Expolios. Habitar los límites, la nueva exposición de la fotógrafa cubana Laura Capote Mercadal, propone desde este jueves 3 de septiembre una incursión en un territorio doblemente liminal que corresponde, en sus propias palabras, al “desnudo femenino imbricado en el paisaje”.
La invitación tiene lugar en el Centro de Artes Visuales de Mérida, en Yucatán, México, donde los espectadores encontrarán una docena de imágenes no solo visualmente impactantes, bellas, sino además marcadas por la metafísica de un viaje íntimo, solitario: el cuerpo que se despide de un paisaje para internarse en otro hasta entonces desconocido… ¿O viceversa?
El texto curatorial de David Mateo señala como tema “la experiencia migratoria del sujeto artístico”, pero ese tránsito físico estaría cifrado en “la evolución de sus procesos conceptuales, alegóricos y estéticos”.
Así, la muestra da cuenta y se organiza en torno a “dos espacios representacionales, autónomos e interdependientes”: las cinco fotografías realizadas en Cuba configuran “una bitácora visual del desarraigo y la despedida”, mientras que aquellas tomadas en Yucatán testimonian el paso de “la mirada viajera” a esa “voluntad de acercamiento, exploración sensible del contexto ajeno”.
Según el crítico, las imágenes cubanas, que datan de 2019, “registran el progresivo distanciamiento emocional respecto de un territorio que todavía constituye su espacio de pertenencia”; en cambio, habría una avidez de lectura y comprensión en las instantáneas mexicanas: un “deseo de pertenecer y de integrarse” en el contexto de acogida.
Pero, aun así, la artista no depone su “mirada crítica”, ni su ambivalente voluntad de ser y no ser paisaje: “El desnudo constituye el único elemento que permanece activo durante todo el proceso de transición”, escribe el curador. “El cuerpo persiste mientras el paisaje cambia y funciona como una suerte de territorio propio, una especie de patria «transportable» desde la cual la artista establece nuevos vínculos con el entorno”.

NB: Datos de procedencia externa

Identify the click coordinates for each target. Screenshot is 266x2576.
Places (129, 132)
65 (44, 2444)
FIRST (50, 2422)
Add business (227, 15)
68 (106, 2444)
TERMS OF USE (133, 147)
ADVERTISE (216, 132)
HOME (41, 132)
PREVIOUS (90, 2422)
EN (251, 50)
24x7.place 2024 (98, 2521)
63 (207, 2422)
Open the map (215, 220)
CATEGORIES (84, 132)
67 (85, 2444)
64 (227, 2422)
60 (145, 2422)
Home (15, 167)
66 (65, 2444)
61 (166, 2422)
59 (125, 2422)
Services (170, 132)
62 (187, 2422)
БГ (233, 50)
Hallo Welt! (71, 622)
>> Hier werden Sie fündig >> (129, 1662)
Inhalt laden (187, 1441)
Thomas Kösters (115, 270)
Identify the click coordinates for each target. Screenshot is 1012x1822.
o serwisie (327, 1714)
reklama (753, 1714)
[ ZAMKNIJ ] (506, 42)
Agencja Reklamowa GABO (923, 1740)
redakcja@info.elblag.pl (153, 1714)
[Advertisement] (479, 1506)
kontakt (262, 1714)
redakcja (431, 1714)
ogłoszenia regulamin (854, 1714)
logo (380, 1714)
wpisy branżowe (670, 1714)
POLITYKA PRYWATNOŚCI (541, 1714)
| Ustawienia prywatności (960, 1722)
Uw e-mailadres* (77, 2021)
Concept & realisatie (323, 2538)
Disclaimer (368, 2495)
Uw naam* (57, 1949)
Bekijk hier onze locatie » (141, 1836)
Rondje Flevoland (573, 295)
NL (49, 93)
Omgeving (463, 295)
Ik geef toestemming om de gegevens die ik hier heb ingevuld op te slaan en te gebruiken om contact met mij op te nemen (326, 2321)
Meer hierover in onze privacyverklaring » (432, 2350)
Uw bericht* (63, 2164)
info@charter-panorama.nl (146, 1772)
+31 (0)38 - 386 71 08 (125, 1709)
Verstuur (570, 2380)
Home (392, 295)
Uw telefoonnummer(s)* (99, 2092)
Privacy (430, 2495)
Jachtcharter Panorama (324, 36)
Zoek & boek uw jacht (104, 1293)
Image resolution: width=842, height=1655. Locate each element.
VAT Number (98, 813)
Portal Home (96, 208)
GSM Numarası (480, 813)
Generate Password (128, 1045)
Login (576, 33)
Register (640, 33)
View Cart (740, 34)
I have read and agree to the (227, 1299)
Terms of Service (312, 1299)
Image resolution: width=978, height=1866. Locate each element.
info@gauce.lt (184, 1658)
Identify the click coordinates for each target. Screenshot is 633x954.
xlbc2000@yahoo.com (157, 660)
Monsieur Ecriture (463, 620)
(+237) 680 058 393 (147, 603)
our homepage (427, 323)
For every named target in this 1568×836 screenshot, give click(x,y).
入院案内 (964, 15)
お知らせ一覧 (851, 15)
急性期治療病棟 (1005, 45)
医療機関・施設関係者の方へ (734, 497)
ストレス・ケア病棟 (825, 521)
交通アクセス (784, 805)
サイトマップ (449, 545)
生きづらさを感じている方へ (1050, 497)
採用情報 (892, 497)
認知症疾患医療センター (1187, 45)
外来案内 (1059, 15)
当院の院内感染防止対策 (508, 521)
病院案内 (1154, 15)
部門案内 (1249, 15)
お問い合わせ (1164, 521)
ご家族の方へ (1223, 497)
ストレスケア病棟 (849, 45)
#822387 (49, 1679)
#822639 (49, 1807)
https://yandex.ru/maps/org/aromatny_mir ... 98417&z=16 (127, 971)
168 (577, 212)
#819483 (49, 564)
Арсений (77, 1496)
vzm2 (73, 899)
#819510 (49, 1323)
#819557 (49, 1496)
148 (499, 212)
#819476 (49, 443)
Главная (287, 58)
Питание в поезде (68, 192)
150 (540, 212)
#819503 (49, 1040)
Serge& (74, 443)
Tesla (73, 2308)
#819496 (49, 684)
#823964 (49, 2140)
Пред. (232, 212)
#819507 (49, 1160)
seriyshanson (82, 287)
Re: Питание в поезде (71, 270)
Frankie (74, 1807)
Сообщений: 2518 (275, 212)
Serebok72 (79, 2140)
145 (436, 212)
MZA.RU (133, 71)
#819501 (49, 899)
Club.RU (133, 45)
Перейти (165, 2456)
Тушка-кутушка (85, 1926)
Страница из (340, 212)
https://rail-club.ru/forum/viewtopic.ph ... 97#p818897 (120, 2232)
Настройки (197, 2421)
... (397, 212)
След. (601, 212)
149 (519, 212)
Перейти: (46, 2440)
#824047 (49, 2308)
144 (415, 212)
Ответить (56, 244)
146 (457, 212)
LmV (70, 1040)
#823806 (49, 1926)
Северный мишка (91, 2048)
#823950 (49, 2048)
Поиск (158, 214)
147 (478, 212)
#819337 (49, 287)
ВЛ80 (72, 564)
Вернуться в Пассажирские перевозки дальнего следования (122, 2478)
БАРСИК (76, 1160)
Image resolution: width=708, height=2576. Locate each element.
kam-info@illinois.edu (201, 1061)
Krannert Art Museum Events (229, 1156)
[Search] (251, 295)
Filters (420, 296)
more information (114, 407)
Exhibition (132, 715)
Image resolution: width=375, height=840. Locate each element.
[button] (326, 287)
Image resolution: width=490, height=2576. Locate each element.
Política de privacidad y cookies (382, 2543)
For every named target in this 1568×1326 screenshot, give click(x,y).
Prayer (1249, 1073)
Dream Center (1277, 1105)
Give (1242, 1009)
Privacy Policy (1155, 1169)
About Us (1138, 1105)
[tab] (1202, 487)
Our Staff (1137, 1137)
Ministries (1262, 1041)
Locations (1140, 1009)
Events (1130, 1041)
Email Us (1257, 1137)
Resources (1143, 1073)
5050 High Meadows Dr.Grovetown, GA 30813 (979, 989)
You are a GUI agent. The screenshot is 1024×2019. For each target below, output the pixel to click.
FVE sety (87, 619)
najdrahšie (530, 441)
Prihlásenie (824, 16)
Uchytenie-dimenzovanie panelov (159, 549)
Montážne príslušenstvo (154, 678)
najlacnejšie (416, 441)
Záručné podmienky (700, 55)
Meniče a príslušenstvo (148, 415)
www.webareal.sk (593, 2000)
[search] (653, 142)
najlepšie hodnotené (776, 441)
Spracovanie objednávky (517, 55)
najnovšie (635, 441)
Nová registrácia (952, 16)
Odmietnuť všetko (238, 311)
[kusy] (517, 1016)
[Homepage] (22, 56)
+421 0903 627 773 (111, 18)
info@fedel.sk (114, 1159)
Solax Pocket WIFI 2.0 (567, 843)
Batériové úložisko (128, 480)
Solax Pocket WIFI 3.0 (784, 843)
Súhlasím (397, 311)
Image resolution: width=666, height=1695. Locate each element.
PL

Todo lo que ha acontecido entre ambos momentos, ambos territorios físicos y existenciales, está desde luego en estas imágenes, pero es ciertamente indecible –si bien David Mateo habla de “la artista [que] reconstruye su identidad…”.
Capote Mercadal –quien ya ha publicado parte de esta serie– explora la noción de límite y se fotografía a ¿sí misma? en espacios, dice, “derruidos, deshabitados, colindantes, residuales…”.
Pero, ¿quién se adentra en las ruinas o en las soledades del paisaje para reconstruir algo? ¿Quién no sabe que “Yo es otro”?
En diciembre de 2024, la fotógrafa –con maestrías en Gestión y Preservación del Patrimonio Cultural por el Colegio de San Gerónimo de La Habana (2019) y en Historia por El Colegio de San Luis, México (2022)– exhibió sus Tramas en el salón Gallos de la propia ciudad Mérida.
Otras exposiciones suyas tuvieron lugar en la isla: Entre la Lucha y la Lima (2019; bipersonal junto a Enzzo Hernández, en el Estudio-Taller Villalobos, La Habana); Retrospectiva (2015; Fototeca Histórica la OHC); Adentro (2016; Fábrica de Arte Cubano, La Habana); Dual (2015; Galería “Servando Cabrera Moreno”, La Habana; Salón del Monte, Hotel Ambos Mundos, La Habana); Propuesta (2013; Galería Puertas Abiertas, Centro Cultural Comunitario Belén, La Habana); Fiebre de ti (2012; Galería “Concha Ferrant”, La Habana), e Infraestructura (2012; Centro Provincial de Artes Plásticas y Diseño, La Habana).